6.3. Farmers Market Participation

6.3.1. Information Accessibility

Information channel efficacy is assessed through farmers’ communication expenditures, with higher expenditure levels indicating stronger information acquisition capacity. The results of the information channel through the mechanism test are shown in Column (1) of Table 10; the e-commerce to the countryside policy significantly broadens farmers’ access to information, breaks the information monopoly of the traditional circulation hierarchy, and enables real-time data such as price and demand to reach the producers directly to optimize the accuracy of production decisions. Information transparency weakens the bargaining advantage of intermediaries, and farmers can directly participate in terminal pricing to increase their income share; enhanced information capital narrows the information endowment differences among farmers, eases income differentiation due to information asymmetry, and promotes equalization of market participation opportunities.

6.3.2. Social Capital Accumulation

Social capital is measured by the gifts and cash expenditures that farmers use to maintain their relationships, with more expenditures generally leading to higher social capital for farmers as well. The results of the social capital accumulation mechanism test are shown in column (2) of Table 10, e-commerce to the countryside significantly increases the social capital accumulation of farmers, and the network effect of social capital reduces the transaction risk and coordination cost so that marginalized farmers can break through the restriction of the traditional geographic relationship and share the economic benefits.

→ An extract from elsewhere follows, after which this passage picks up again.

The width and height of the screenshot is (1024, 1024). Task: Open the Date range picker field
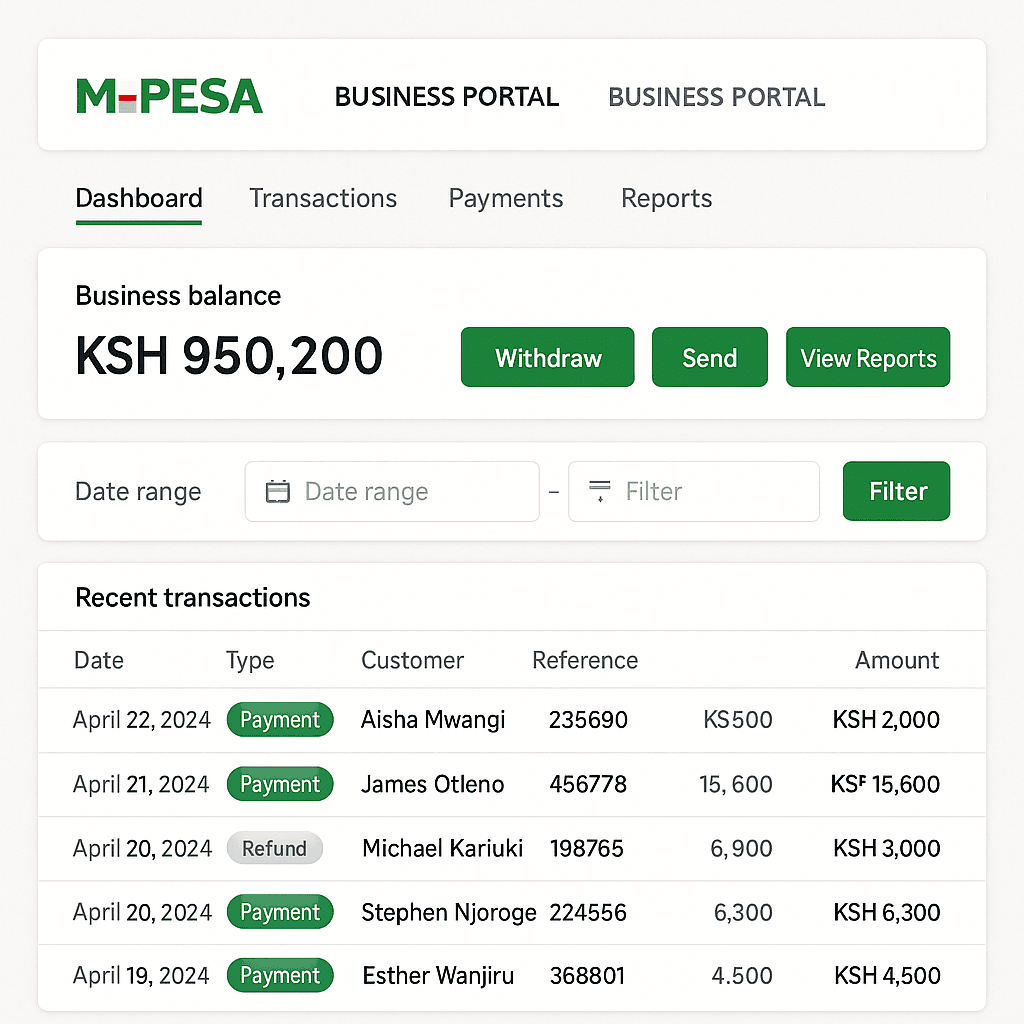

The policy of e-commerce to the countryside has reshaped the social capital structure of farmers through the construction of digital transaction networks. The online evaluation system and mutual credit recognition mechanism strengthen the bond of trust and promote cross-regional cooperation in production and marketing, thereby increasing income; cross-regional cooperation in trading increases trading opportunities and enables small farmers to participate in the sale of high-value-added products, thereby narrowing the income gap.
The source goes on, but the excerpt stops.